**Задание:** Напишите продолжение статьи об образе автора в «Евгении Онегине», начиная сразу после её последнего предложения.

**Фрагмент статьи:**
—————

ЕВГЕНИЙ ОНЕГИН
(Роман в стихах, 1823—1831; публ. главами)
Автор — повествователь, имеющий свою биографию, отчасти совпадающую с пушкинской, и субъективно участвующий в развитии сюжета.
Образ автора играл значительную роль в более ранних опытах Пушкина в области большой стихотворной формы, связанных с байронической традицией. Герой подчас превращался в alter ego самого поэта, а событийный ряд должен был казаться тенью, отголоском событий внутренней жизни А. Последовав этой традиции в 1-й главе «Евгения Онегина», Пушкин постепенно обособляет образ А. — и от образа главного героя, и от своей собственной личности. А., каким он предстает в многочисленных «лирических отступлениях» (которые постепенно выстраиваются в особую сюжетную линию), связан с Онегиным дружескими узами, но чем дальше, тем меньше с ним совпадает во вкусах, пристрастиях, взглядах. Связан он и с «биографической» личностью Пушкина, но это сложная связь романного персонажа и реального прототипа, а не прямая связь лирического героя с поэтом. Иными словами, Пушкин служит прототипом для себя самого; его А. — такой же полноправный участник событий, как и Евгений Онегин, и Татьяна, и Ленский. Поэтому, когда в «Невском альманахе» появились иллюстрации к роману, изображающие Онегина и А., которому приданы были черты портретного сходства с самим Пушкиным, тот откликнулся язвительной эпиграммой («...сам Александр Сергеич Пушкин / С мосье Онегиным стоит»).
Из многочисленных намеков, рассыпанных по тексту первой главы и соответствующих байроническому «коду», читатель понимает, что А. претерпел некую превратность судьбы, что он гоним и, возможно, сослан. Потому так понятен для А. трагический финал Овидия, «скончавшего» дни «В Молдавии, в глуши степей, / Вдали Италии своей». Рассказ о родном Петербурге ведется сквозь дымку разлуки; разочарование, постигшее Евгения Онегина, не миновало и А. «Младые дни» его неслись в вихре света; жизнь его была поделена между театром и балами; стройные женские ножки вдохновляли его — увы, об этом теперь приходится лишь вспоминать.

—————

**Сохранённые записи:**
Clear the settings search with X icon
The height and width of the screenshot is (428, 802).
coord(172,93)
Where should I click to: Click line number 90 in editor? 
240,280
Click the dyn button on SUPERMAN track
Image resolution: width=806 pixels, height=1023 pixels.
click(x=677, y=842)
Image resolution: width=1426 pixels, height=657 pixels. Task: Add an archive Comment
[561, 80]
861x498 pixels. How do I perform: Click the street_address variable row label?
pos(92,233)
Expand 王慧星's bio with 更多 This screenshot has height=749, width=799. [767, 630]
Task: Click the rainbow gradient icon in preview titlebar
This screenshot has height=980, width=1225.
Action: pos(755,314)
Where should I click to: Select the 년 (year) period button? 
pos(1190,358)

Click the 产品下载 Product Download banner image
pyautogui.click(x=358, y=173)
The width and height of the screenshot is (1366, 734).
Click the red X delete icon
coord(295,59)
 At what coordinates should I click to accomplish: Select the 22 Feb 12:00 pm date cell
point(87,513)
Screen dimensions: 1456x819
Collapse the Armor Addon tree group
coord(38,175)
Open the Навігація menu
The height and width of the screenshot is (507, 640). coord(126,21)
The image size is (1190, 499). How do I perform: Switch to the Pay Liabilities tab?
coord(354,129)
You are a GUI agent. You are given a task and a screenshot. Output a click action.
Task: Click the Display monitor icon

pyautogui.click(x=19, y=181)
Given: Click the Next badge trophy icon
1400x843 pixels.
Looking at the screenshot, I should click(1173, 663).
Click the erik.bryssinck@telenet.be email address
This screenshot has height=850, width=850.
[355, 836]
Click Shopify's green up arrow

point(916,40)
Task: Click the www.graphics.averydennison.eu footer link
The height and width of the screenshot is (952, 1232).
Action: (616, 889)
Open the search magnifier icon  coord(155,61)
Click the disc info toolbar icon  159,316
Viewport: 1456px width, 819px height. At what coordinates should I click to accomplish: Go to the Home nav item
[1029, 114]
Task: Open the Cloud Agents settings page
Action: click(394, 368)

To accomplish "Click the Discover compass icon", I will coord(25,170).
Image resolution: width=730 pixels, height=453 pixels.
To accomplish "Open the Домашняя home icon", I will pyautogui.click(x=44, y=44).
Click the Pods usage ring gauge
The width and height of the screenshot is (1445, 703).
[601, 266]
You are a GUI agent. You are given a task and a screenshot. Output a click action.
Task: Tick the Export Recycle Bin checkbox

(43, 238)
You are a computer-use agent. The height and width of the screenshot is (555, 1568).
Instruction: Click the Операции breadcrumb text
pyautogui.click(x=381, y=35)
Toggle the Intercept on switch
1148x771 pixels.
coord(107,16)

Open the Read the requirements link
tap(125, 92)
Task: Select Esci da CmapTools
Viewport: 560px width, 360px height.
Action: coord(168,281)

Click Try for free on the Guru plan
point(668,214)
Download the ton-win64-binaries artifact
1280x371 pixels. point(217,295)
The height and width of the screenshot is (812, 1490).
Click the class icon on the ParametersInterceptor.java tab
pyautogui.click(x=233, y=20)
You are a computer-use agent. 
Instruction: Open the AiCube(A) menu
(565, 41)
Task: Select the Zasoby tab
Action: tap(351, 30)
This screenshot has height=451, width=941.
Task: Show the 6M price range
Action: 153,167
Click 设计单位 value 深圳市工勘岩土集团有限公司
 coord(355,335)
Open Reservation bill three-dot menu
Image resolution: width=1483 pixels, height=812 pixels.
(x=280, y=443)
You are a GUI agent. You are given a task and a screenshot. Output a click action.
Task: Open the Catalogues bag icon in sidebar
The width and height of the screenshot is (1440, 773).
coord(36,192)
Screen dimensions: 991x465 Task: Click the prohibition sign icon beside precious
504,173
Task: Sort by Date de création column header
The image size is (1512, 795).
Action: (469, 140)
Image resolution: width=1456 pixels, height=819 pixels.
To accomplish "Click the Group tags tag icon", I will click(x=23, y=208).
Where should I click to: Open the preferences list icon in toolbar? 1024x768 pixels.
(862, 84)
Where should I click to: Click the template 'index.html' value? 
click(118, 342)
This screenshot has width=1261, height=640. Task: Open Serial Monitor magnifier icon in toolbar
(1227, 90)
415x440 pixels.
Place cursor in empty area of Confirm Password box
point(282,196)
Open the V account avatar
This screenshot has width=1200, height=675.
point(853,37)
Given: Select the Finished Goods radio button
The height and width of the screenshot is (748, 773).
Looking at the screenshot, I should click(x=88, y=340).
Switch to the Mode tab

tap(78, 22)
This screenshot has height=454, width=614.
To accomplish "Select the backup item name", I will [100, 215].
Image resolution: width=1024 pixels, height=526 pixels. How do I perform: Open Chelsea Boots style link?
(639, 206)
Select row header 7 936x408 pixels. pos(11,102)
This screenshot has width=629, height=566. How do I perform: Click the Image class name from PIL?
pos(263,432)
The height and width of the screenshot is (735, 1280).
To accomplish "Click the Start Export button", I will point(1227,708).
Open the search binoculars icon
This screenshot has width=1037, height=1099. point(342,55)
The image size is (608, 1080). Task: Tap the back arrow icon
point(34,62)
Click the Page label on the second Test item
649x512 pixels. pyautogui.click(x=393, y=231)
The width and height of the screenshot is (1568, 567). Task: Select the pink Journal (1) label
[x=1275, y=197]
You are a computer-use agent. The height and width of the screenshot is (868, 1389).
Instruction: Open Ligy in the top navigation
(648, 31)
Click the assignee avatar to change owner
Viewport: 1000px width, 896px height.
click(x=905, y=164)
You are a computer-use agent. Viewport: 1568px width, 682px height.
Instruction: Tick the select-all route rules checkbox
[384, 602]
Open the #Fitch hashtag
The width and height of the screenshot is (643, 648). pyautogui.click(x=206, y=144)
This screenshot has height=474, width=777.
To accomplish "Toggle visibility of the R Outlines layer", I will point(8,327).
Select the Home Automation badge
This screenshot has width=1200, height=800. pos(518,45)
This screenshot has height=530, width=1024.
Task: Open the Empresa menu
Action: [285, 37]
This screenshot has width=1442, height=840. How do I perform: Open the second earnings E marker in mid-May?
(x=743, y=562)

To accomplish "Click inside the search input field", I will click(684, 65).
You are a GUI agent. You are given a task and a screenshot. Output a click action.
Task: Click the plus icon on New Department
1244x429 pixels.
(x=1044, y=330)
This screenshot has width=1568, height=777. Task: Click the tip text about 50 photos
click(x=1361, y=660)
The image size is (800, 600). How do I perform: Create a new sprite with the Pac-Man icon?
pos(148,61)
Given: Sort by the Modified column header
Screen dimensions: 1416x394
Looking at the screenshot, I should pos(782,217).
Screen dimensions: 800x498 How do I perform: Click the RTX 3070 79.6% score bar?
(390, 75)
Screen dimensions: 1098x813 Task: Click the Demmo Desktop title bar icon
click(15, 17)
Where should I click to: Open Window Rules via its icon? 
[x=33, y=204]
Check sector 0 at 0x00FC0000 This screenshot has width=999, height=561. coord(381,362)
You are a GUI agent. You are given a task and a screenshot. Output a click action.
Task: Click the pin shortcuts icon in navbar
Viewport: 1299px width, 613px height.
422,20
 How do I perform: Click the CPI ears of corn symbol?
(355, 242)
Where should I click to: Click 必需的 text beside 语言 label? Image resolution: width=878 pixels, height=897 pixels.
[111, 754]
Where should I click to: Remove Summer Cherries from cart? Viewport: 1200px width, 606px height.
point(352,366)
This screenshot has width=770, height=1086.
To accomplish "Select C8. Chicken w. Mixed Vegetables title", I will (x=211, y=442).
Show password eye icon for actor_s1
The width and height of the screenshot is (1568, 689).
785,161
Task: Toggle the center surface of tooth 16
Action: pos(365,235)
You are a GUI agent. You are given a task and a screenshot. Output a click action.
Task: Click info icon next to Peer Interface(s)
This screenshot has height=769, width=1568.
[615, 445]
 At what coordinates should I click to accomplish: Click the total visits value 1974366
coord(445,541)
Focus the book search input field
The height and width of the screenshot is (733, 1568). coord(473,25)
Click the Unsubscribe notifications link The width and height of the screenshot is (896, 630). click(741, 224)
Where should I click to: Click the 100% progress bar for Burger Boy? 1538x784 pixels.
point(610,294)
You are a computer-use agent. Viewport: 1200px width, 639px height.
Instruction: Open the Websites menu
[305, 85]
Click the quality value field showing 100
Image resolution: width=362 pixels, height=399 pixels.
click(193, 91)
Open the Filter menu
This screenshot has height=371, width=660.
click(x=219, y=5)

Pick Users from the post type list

—————

**Ответ:**
Знакомство с Онегиным и происходит в тот момент, когда сплин (русская хандра) настигает обоих: «Я был озлоблен, он угрюм» (гл. 1, строфа XLV). Эта разочарованность сближает поэта с молодым «экономом», хотя того и невозможно приохотить к стихотворству или хотя бы научить отличать ямб от хорея. В принципе из такого разочарованного состояния есть только два очевидных выхода: в деятельную политическую оппозицию конца 1810-х гг. (круг преддекабристского «Союза благоденствия») и в страдательно-никчемную жизнь «лишнего человека». Онегину поначалу оставлены обе возможности; впоследствии сюжет «столкнет» героя на вторую дорогу; однако сам А., судя по всему, выбирает первую — и постоянно, вплоть до конца 6-й главы, — намекает читателю на свое изгнанничество.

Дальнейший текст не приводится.